-6

I am having two problems here:

The following block of codes has got me confused. Primarily, I do not know what exactly the code is doing from the basics; I just copied it from a tutorial, and it seems to do what i want it to do. If anyone can explain in bits what it does, it will be really helpful.

The second problem is that I do not know why it throws an ArrayIndexOutOfBounds error, maybe because I do not understand it or otherwise. I really need clarification.

   try {
        Document searchLink = Jsoup.connect("https://www.google.com.ng/search?dcr=0&source=hp&ei=5-cIWuZ30cCwB7aUhrAN&q=" + URLEncoder.encode(searchValue, encoding))
                .userAgent("Mozilla/5.0").get();
        String websiteLink = searchLink.getElementsByTag("cite").get(0).text();


        //we are setting the value for the action "titles" in the wikipedia API with our own article title
        //we use the string method replaceAll() to remove the title of the article from the wikipedia URL that we generated from google
        //
        String wikiAPItoSearch = "https://en.wikipedia.org/w/api.php?action=query&prop=revisions&rvprop=content&format=json&titles=" 
                                + URLEncoder.encode(websiteLink.replaceAll("https://en.wikipedia.org/wiki/", ""),encoding);
        System.out.println(wikiAPItoSearch);

        //extraction of textfiles
        //from this point till down i cant really grab what is happening
        HttpURLConnection httpconn = (HttpURLConnection) new URL(wikiAPItoSearch).openConnection();
        httpconn.addRequestProperty("userAgent", "Mozilla/5.0");

        BufferedReader bf = new BufferedReader(new InputStreamReader(httpconn.getInputStream()));

        //read line by line
        String response = bf.lines().collect(Collectors.joining());
        bf.close();
        ///it returns ArrayIndexOutOfBounds here
        String result = response.split("\"extract\":\"")[1];
        System.out.println(result);
    } catch (IOException e) {
        // TODO: handle exception
        e.printStackTrace();
    }
khelwood
  • 55,782
  • 14
  • 81
  • 108
  • Why don't you print the response variable in the console and try to see if it really has the '"extract:":"' word – johnII Nov 13 '17 at 12:06

2 Answers2

1

I don't think anyone will take the time to explain the code for you. A good opportunity for you to do some debugging.

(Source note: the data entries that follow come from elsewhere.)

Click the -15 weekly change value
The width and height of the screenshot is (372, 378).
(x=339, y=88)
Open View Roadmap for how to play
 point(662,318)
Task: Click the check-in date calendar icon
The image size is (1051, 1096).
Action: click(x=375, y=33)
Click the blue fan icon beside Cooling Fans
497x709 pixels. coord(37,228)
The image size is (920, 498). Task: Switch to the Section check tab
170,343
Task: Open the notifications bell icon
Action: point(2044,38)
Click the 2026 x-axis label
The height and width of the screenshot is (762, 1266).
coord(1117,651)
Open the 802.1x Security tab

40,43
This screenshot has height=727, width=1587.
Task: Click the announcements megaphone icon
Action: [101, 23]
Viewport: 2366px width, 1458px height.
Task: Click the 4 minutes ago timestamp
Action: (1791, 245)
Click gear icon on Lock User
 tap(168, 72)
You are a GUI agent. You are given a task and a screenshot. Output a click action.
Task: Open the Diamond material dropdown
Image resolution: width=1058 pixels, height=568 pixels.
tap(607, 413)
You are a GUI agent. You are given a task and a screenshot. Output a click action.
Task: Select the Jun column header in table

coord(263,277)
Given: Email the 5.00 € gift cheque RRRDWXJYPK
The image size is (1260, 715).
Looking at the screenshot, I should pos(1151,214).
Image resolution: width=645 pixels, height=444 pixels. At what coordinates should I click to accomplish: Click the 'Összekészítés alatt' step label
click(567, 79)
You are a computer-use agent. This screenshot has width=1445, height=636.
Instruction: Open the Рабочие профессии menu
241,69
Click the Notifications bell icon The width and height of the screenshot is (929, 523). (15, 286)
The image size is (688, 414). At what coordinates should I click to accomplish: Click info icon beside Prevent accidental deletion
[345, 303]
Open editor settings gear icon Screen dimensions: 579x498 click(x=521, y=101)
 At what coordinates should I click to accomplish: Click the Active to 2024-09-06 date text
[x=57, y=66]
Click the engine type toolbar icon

ArrayIndexOutOfBounds comes from response.split("\"extract\":\"")[1]. There is no guarantee that the String response can be split into at least 2 parts.

Add a check to avoid the error. Instead of...

    String result = response.split("\"extract\":\"")[1];

use...

    String[] parts = response.split("\"extract\":\"");
    String result;
    if (parts.length >= 2) {
        result = parts[1];
    } else {
        result = "Error..." + response; // a simple fallback 
    }

This is how split works:

String input = "one,two,three";
String[] parts = input.split(",");
System.out.println(parts[0]); // prints 'one'
System.out.println(parst[2]); // prints 'three'

So in your case, [1] means the second item in the parts array. "\"extract\":\"" has to appear at least once in the response, otherwise there will be only one item in the parts array, and you will get an error when you try to reach the second item (since it doesn't exist). It all gets extra tricky since .split accepts a regexp string and "\"extract\":\"" contains regexp reserved characters.

Stefan
  • 2,395
  • 4
  • 15
  • 32
  • the else block got executed and returned an unformatted string. what is happening ? does this means the string was splitted to less than 2? if it is , then why the outOfBounds on arraysize of [1].... – Olalekan Adebari Nov 13 '17 at 12:40
  • The string was splitted to less than 2. This means you get an OutOfBoundsException when you try to access the non existing second part. Indexes are zero-based so the first one is [0], the second one [1] – Adder Nov 13 '17 at 12:49
0

OPPS... i realized it was the API that i was using that caused the error, the API i got from wikimedia does not use /extract /as a delimetre , so i checked other stack overflow articles for a more cleaner API especially a one that uses /extract/ as a delimetre for the API response.

this is the new API i got :

https://en.wikipedia.org/w/api.php?format=json&action=query&prop=extracts&exintro=&explaintext=&titles=

this was the former one that causes the error:

https://en.wikipedia.org/w/api.php?action=query&prop=revisions&rvprop=content&format=json&titles=

i think the error was caused by my inability to understand the process in-dept.. thanks for the responses.